Provide convenience functions to retrieve and set the audio or video
compositing properties of a GESTrackObject. Do the same for the
GESTimelineObject, which proxies it to the relevant GESTrackObject.
Create a new GESTrack{Audio|Video}Compositing GstElement which will
be put in each track as a priority 0 expandable NleOperation.
That object will be able to figure out which
mixing/scaling/conversion elements to use at any given time by
inspecting:
* The various GESTrackObject Compositing Properties
* The various GESTrackObject GESMaterial stream properties
* The GESTrack target output GstCaps
The properties values could be both set/stored as 'relative' values
and as 'absolute' values in order to handle any input/output formats
or setting.
Objects that are linked/grouped with others have their properties
move in sync with each other. (Ex: If an overlay logo is locked to a
video, it will scale/move/be-transparent in sync with the video on
which it is overlayed).
Objects that are not linked/grouped to other objects have their
properties move in sync with the target format. If the target format
changes, all object positioning will change relatively to that
format.
Requires:
GESMaterial
See also:
Coherent handling of Content in different formats
* Handling of alpha video (i.e. transparency)
Problem:
Some streams will contain partial transparency (overlay
logos/videos, bluescreen, ...).
Those streams need to be handle-able by the user just like
non-alpha videos without losing the transparency regions (i.e. it
should be properly blended with the underlying regions).

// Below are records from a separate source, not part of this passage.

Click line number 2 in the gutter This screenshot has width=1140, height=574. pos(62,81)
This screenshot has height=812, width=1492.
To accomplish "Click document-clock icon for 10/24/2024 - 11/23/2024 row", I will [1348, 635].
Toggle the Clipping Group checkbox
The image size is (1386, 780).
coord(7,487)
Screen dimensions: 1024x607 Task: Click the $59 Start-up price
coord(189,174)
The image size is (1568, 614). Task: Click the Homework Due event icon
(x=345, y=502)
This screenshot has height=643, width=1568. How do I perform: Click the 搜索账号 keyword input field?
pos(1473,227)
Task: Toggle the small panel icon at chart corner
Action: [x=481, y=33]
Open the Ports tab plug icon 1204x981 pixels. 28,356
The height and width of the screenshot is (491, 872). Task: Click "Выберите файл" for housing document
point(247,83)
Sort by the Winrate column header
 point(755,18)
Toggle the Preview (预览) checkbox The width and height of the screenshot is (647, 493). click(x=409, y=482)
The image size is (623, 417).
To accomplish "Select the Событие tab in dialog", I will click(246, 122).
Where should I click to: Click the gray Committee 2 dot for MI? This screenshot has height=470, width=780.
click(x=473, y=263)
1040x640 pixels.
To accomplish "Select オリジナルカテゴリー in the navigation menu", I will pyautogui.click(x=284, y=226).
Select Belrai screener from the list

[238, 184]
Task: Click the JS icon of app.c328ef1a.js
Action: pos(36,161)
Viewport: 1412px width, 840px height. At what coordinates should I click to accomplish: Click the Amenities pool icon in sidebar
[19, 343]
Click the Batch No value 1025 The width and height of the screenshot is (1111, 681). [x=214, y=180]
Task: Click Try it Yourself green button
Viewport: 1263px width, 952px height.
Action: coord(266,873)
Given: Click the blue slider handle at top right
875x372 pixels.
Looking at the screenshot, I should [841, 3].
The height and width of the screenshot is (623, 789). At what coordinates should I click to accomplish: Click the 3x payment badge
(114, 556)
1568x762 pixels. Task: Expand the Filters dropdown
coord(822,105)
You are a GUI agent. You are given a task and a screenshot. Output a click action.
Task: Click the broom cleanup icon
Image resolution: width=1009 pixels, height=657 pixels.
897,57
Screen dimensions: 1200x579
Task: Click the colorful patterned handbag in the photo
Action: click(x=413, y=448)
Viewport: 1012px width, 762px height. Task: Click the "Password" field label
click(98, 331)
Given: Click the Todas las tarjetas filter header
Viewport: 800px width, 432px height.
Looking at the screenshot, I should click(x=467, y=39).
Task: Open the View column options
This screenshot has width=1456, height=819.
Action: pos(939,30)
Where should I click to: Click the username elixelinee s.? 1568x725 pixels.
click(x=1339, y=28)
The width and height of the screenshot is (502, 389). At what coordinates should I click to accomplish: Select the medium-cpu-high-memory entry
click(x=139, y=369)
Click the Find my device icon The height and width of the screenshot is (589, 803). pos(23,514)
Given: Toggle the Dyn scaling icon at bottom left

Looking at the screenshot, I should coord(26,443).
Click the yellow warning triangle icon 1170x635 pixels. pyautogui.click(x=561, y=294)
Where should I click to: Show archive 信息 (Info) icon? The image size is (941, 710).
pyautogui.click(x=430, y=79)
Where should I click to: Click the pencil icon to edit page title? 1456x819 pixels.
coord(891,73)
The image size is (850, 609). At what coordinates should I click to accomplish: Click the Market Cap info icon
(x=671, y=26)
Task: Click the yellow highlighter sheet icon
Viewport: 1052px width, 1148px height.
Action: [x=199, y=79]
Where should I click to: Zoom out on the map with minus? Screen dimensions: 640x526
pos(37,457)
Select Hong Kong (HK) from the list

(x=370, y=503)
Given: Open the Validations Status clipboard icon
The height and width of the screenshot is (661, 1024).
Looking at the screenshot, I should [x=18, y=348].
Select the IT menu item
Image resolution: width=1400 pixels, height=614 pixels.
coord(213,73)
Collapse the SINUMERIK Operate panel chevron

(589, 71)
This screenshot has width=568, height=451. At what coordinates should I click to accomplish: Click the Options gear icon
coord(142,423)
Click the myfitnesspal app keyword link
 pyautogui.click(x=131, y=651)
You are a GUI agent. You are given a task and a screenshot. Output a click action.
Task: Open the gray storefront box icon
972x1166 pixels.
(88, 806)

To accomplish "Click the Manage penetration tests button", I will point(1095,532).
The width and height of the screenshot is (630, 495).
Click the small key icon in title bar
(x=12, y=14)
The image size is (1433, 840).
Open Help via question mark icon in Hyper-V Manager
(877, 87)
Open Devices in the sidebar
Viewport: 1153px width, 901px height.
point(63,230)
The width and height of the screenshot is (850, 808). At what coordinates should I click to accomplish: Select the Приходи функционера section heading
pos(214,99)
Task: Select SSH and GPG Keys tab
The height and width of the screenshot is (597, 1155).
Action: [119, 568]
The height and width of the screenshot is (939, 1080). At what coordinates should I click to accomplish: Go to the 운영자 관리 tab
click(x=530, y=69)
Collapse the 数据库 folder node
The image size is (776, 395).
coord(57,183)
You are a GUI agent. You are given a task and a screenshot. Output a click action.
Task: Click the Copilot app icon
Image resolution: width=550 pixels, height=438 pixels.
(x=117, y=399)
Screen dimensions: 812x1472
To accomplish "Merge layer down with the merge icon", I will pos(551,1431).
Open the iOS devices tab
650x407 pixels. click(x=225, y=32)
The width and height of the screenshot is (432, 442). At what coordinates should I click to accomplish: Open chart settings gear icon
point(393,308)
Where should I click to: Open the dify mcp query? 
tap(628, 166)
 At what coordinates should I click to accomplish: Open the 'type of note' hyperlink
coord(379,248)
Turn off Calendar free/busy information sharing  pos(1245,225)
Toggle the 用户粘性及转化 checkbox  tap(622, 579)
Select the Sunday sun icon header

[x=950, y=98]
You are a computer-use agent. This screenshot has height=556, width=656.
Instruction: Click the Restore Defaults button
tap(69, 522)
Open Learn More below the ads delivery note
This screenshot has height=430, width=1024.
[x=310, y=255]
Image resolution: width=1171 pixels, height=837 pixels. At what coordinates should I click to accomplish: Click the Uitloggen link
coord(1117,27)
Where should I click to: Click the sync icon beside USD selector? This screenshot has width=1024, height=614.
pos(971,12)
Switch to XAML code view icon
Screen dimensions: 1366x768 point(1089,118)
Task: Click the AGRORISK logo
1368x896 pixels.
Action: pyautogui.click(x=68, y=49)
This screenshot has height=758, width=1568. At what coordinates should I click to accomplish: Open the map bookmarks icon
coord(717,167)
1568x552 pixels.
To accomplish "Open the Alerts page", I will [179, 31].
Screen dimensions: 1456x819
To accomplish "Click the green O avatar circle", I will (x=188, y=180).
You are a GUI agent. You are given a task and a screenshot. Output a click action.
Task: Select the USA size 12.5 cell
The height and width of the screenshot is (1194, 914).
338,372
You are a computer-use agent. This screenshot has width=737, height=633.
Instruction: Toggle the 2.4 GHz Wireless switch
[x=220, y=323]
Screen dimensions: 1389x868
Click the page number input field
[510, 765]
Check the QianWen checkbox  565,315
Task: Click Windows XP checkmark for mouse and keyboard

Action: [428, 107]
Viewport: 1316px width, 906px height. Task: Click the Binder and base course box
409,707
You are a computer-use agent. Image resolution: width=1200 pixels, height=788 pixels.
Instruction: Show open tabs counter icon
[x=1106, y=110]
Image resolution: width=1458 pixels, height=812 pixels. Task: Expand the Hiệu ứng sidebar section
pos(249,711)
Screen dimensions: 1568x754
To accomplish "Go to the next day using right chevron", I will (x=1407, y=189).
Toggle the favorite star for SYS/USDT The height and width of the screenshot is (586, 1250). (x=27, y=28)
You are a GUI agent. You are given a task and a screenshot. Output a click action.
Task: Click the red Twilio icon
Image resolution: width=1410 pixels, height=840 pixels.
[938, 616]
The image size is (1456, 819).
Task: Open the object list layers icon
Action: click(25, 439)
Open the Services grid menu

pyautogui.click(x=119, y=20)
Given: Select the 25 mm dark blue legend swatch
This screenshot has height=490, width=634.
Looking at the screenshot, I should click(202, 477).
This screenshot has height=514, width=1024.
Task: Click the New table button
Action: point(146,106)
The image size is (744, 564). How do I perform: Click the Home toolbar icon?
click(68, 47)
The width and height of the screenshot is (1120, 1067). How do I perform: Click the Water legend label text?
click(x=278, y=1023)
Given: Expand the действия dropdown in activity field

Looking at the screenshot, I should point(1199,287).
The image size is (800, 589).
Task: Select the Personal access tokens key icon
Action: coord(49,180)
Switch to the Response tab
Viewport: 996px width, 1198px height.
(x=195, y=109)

* Faster/Tighter interaction with GNonLin elements
Problems:
A lot of properties/concepts need to be duplicated at the GES level
since the only way to communicate with the GNonLin elements is
through publically available APIs (GObject and GStreamer APIs).
The GESTrackObject for example has to duplicate exactly the same
properties as NleObject for no reason.
Other properties are also expensive to re-compute and also become
non-MT-safe (like computing the exact 'tree' of objects at a
certain position in a NleComposition).
Merge the GES and GNonLin modules together into one single module,
and keep the same previous API for both for backward compatibility.
Add additional APIs to GNonLin which GES can use.
* Media Asset Management integration
(Track, Search, Browse, Push content) TBD
* Templates
Problem:
In order to create as quickly as possible professional-looking
timelines, we need to provide a way to create 'templates' which
users can select and have an automatic timeline 'look' used.
This will allow users to be able to quickly add their clips, set
titles and have a timeline with a professional look. This is
similar to the same feature that iMovie offers both on desktop and
iOS.
* Plugin system
Problem:
All of GES classes are made in such a way that creating new
sources, effects, templates, formatters, etc... can be easily added
either to the GES codebase itself or to applications.
But in order to provide more features without depending on GES
releases, limit those features to a single application, and in
order to provide 'closed'/3rd party features, we need to implement
a plugin system so one can add new features.
Use a registry system similar to GStreamer.